WORK TO BE COMPLETED. Among the entries that follow, find every line with the word "three" and list it.

(Records from a data source)
========================================

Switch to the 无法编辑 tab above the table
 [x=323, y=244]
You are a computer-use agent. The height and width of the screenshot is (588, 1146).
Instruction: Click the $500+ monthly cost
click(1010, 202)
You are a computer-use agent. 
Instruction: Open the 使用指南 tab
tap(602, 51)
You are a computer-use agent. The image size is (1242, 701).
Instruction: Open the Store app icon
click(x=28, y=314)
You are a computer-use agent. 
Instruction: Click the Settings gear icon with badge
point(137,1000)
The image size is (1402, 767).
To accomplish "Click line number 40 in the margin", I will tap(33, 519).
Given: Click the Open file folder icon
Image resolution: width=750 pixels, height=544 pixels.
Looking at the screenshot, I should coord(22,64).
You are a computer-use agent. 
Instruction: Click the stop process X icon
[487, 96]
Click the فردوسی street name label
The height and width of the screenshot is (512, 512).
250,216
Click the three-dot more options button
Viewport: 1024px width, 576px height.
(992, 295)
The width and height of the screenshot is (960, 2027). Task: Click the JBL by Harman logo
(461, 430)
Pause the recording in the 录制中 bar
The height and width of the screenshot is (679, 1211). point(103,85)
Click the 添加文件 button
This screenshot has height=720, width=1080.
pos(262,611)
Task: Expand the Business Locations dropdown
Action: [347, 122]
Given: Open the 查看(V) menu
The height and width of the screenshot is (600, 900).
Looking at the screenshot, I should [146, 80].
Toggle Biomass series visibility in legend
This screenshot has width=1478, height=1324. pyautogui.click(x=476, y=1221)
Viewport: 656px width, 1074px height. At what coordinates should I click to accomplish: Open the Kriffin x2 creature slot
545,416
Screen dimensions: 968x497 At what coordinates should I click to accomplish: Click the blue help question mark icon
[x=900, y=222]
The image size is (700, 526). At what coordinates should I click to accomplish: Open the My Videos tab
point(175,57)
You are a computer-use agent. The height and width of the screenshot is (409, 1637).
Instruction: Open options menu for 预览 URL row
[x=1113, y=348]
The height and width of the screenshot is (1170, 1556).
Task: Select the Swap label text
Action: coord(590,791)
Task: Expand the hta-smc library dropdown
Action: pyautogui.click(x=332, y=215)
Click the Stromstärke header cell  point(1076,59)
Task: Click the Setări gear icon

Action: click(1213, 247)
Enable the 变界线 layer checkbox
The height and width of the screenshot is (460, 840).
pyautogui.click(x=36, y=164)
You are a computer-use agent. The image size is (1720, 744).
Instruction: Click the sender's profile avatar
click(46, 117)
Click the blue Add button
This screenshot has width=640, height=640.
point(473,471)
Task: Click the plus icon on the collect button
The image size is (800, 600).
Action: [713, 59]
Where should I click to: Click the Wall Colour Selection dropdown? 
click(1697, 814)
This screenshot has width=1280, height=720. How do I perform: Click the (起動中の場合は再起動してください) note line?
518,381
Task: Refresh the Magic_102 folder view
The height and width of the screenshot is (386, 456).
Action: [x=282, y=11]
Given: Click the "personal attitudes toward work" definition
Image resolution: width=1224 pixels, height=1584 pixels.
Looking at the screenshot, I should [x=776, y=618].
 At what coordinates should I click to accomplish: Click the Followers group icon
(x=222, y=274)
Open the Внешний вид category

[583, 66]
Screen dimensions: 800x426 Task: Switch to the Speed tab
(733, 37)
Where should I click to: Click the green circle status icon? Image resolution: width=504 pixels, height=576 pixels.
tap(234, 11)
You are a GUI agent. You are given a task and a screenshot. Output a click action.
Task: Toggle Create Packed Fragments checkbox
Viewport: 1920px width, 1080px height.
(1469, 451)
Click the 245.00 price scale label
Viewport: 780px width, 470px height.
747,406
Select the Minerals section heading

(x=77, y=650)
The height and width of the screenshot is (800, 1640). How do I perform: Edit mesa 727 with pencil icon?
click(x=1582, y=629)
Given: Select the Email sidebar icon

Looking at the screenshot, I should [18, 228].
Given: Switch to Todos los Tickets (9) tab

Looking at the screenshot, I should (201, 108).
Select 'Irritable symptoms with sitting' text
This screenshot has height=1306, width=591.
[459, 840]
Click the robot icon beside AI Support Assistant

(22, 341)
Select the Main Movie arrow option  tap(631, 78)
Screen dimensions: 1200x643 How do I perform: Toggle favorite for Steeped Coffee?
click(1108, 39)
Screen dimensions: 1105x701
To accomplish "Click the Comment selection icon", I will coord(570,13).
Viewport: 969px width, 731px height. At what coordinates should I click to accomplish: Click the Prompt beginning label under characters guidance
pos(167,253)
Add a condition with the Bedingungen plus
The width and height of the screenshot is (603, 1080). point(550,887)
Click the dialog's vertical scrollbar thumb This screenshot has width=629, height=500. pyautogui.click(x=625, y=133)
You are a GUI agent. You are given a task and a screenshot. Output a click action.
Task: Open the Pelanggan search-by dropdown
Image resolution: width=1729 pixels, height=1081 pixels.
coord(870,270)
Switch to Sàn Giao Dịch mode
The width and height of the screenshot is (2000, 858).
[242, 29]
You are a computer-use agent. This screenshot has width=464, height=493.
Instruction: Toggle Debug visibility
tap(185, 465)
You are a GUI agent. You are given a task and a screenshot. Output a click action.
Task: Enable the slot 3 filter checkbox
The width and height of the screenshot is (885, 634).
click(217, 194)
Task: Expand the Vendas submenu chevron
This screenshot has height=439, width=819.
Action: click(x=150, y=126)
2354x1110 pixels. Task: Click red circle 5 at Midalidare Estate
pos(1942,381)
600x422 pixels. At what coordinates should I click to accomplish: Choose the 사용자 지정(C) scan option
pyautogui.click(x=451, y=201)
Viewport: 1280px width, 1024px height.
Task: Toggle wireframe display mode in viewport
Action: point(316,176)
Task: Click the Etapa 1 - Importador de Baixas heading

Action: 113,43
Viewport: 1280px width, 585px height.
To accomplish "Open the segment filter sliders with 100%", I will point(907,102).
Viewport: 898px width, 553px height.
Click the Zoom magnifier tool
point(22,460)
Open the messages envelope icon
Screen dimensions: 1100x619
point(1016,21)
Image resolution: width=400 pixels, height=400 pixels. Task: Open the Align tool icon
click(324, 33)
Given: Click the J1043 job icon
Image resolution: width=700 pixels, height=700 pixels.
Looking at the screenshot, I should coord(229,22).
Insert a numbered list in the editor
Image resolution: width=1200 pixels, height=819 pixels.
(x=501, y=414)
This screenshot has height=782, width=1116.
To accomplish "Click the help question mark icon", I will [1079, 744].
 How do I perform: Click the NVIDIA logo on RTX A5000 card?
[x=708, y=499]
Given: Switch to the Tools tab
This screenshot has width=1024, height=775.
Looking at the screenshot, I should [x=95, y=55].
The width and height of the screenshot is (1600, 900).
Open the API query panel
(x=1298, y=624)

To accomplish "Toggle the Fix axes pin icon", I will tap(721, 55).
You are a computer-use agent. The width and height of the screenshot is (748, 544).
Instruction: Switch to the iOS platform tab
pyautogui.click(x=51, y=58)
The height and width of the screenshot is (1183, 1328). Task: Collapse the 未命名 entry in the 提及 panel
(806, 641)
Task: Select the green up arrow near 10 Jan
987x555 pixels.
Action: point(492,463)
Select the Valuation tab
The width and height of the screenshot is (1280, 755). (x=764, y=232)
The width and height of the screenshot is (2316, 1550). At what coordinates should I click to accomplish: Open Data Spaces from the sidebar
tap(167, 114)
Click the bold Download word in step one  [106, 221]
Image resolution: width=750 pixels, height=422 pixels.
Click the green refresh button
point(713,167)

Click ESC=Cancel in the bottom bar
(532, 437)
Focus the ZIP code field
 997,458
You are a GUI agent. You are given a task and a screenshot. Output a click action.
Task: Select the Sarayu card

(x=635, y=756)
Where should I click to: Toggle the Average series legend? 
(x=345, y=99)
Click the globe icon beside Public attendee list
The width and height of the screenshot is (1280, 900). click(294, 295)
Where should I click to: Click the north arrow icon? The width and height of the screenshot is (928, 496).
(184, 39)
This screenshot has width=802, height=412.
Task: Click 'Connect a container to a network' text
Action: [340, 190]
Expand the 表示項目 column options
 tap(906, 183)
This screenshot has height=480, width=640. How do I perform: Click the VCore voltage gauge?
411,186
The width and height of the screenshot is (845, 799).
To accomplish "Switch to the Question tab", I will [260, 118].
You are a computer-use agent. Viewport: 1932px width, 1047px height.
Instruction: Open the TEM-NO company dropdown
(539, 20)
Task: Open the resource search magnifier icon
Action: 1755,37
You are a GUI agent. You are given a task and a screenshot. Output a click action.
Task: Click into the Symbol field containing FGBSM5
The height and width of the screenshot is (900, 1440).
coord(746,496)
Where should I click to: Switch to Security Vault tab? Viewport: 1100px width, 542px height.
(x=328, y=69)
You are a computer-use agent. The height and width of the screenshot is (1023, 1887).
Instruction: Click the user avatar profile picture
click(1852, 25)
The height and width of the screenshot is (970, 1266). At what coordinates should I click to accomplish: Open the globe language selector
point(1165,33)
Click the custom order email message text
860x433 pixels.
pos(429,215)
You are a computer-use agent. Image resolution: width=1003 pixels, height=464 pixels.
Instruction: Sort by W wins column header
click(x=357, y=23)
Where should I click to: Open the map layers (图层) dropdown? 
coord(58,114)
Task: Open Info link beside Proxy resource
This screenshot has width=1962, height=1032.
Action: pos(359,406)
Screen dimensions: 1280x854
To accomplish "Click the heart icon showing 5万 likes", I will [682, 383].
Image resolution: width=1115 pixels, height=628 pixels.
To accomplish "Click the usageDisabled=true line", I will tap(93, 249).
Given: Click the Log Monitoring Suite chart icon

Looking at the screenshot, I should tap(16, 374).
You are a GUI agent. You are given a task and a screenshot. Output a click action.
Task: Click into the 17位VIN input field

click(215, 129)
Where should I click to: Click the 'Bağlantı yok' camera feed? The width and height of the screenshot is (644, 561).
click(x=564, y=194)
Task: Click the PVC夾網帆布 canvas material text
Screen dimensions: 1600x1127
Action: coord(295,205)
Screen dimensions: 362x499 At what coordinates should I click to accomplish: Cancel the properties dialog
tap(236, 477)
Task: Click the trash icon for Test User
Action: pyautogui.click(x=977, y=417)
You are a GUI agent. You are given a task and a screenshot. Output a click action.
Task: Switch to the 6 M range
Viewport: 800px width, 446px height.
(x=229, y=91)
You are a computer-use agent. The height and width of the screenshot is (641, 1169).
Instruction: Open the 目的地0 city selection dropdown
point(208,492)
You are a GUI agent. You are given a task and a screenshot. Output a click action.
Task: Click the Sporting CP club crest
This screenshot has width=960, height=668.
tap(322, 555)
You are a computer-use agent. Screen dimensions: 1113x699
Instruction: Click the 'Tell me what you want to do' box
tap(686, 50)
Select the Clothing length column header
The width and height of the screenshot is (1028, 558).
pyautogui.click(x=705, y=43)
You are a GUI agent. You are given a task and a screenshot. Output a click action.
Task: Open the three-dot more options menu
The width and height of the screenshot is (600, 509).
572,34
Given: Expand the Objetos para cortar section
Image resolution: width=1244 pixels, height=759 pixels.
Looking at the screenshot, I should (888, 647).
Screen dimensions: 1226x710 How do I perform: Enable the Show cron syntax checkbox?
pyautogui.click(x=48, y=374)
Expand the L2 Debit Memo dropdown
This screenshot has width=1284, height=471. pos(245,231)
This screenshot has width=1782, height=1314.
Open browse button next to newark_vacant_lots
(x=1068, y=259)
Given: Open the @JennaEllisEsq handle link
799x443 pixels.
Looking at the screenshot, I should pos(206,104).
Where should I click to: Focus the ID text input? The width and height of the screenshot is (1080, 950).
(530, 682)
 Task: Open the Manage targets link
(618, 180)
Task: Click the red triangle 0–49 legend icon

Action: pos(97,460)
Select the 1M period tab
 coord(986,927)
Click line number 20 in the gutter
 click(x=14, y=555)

========================================

SOLVED PROBLEM.
Click the three-dot more options button
Task: Open the three-dot more options menu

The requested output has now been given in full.